● **TASK DETAILS**
In the listing below, start your output at the line with "Izravni marketing (375, 137)" and end it after the line with "[Menü öffnen] (295, 33)", copying every line exactly.
++++++++++++++++++++
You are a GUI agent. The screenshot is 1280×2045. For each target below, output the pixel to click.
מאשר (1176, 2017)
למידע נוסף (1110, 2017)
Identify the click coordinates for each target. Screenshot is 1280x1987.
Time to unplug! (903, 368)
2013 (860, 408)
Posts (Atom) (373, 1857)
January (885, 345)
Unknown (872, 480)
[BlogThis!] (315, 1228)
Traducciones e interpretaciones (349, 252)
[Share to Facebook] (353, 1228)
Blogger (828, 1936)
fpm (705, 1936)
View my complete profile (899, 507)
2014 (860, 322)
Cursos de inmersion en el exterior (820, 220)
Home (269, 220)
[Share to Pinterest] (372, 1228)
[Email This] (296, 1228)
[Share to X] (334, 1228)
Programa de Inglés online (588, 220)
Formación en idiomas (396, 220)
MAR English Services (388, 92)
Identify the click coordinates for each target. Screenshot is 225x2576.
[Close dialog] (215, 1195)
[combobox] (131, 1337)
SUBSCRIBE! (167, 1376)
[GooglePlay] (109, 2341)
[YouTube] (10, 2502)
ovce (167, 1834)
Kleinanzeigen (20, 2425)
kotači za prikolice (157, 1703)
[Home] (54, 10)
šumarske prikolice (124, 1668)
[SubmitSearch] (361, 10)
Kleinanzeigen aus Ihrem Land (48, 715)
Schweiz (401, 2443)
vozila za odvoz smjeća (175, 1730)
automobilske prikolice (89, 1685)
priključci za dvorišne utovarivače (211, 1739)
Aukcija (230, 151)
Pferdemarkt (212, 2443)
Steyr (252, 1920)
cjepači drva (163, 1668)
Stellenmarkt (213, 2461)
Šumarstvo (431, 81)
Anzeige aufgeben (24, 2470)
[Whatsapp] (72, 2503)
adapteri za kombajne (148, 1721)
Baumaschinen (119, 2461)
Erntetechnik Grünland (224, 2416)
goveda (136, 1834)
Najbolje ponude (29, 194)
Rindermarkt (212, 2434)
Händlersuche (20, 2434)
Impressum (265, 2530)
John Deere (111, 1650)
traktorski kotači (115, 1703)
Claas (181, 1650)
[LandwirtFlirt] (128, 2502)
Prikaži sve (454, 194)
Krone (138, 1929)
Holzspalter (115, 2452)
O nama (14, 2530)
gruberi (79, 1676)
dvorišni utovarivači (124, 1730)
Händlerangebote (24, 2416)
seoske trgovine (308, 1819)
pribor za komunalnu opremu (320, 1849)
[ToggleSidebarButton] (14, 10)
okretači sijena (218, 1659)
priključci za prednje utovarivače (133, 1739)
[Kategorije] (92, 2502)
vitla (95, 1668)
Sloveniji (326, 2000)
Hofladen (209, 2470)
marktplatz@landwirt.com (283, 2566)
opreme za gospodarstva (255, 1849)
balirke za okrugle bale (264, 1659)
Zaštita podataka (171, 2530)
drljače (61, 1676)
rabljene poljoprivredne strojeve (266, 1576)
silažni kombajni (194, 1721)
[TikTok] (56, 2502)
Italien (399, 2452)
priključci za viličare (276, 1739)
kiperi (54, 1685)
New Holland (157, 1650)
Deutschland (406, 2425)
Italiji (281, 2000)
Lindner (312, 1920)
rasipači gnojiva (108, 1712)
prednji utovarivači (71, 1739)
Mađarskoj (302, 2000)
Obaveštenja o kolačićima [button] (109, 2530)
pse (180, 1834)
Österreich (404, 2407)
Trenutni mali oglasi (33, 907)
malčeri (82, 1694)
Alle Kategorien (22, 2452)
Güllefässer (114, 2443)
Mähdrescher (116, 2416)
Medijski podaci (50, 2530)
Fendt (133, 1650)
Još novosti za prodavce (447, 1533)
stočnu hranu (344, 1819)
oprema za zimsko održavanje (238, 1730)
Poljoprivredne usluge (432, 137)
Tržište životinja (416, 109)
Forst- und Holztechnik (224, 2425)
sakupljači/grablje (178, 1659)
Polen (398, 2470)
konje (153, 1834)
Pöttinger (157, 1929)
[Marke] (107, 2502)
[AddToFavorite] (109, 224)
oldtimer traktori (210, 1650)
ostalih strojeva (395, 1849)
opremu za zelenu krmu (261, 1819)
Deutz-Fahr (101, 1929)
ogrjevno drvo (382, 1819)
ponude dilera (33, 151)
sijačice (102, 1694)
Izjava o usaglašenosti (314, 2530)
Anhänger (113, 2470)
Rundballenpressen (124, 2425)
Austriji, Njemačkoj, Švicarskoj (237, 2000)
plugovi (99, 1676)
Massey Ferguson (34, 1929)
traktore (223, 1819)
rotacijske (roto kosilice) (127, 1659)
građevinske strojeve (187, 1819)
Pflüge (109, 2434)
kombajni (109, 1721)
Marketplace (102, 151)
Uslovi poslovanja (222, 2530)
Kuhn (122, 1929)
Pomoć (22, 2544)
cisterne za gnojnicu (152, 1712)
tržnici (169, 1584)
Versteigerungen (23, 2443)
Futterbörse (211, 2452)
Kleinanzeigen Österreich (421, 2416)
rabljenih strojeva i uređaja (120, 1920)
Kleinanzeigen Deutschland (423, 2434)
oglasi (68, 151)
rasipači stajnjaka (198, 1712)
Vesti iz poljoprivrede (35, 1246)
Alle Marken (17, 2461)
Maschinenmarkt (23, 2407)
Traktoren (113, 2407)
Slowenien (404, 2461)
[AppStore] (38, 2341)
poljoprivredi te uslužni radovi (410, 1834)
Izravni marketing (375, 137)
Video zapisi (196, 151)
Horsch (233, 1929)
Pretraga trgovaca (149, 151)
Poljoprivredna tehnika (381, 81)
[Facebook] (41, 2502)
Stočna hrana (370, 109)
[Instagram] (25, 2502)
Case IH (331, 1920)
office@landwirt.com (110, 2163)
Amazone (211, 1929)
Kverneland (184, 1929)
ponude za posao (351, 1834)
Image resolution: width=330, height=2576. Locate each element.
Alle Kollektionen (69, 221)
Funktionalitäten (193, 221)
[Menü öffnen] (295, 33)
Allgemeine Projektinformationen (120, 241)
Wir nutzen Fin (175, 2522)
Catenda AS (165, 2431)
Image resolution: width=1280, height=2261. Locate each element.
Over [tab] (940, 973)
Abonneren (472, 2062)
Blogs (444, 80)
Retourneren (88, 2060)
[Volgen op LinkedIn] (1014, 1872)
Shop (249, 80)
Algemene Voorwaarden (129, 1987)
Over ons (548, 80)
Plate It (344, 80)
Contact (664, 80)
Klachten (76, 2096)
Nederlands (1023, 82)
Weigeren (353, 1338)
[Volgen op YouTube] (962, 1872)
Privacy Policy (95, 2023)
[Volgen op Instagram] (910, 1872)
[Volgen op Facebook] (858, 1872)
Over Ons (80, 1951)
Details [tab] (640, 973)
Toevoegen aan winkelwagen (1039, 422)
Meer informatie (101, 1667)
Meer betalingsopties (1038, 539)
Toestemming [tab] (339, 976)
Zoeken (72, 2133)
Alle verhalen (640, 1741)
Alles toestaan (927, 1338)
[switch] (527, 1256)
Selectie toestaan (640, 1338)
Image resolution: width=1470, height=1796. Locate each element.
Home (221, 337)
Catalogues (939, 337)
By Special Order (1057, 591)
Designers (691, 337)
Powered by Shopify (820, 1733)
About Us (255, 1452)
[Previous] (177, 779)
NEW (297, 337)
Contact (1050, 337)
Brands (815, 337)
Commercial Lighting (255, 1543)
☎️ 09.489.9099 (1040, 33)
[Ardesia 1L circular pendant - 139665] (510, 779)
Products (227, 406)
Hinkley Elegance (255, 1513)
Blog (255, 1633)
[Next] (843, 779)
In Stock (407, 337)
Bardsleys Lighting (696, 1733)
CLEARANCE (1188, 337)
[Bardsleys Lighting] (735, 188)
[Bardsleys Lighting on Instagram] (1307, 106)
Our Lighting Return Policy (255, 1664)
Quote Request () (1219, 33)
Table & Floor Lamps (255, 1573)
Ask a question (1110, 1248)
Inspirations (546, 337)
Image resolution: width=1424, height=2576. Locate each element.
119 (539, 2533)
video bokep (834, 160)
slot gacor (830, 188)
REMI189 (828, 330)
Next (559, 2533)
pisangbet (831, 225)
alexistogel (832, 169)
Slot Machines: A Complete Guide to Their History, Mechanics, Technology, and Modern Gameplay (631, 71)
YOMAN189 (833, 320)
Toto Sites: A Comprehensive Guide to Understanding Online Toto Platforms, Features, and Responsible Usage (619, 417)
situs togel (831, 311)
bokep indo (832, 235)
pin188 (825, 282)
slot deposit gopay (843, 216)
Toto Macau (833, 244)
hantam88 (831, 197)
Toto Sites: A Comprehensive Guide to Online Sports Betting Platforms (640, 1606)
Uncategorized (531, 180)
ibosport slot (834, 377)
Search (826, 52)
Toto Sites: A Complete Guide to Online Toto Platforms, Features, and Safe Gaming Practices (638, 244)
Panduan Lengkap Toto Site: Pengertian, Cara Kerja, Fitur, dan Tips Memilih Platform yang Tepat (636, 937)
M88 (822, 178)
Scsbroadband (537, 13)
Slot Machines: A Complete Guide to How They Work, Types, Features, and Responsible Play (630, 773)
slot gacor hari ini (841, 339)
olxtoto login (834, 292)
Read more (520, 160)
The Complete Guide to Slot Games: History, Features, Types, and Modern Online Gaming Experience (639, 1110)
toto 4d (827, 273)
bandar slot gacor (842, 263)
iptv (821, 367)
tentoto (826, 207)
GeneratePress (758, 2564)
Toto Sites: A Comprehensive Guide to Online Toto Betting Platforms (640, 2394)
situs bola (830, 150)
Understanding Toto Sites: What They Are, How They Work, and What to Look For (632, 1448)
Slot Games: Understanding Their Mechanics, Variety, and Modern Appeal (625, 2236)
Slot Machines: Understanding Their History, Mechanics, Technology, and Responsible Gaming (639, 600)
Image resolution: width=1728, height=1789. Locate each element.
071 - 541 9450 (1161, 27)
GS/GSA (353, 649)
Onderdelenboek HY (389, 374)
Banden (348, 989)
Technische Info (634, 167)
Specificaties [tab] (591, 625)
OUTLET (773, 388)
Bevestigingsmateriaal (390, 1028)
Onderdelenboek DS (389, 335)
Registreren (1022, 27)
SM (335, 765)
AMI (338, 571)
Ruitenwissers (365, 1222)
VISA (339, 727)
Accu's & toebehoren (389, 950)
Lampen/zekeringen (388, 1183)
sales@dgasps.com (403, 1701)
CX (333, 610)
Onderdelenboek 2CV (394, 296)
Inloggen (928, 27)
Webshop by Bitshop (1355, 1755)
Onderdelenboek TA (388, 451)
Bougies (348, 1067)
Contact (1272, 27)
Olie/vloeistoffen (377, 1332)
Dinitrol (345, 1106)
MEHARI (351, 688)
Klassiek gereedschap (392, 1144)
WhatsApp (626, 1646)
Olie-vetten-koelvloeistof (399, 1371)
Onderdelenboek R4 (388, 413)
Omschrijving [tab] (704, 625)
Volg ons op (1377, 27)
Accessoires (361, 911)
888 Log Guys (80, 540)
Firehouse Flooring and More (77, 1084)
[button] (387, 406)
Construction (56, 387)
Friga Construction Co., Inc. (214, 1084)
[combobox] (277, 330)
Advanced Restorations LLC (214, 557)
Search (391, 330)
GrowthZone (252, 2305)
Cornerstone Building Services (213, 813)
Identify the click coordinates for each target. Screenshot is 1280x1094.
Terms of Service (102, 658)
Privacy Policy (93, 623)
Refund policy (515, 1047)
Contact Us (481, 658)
++++++++++++++++++++
● **EXPECTED OUTPUT**
Izravni marketing (375, 137)
Video zapisi (196, 151)
Horsch (233, 1929)
Pretraga trgovaca (149, 151)
Poljoprivredna tehnika (381, 81)
[Facebook] (41, 2502)
Stočna hrana (370, 109)
[Instagram] (25, 2502)
Case IH (331, 1920)
office@landwirt.com (110, 2163)
Amazone (211, 1929)
Kverneland (184, 1929)
ponude za posao (351, 1834)
Image resolution: width=330, height=2576. Locate each element.
Alle Kollektionen (69, 221)
Funktionalitäten (193, 221)
[Menü öffnen] (295, 33)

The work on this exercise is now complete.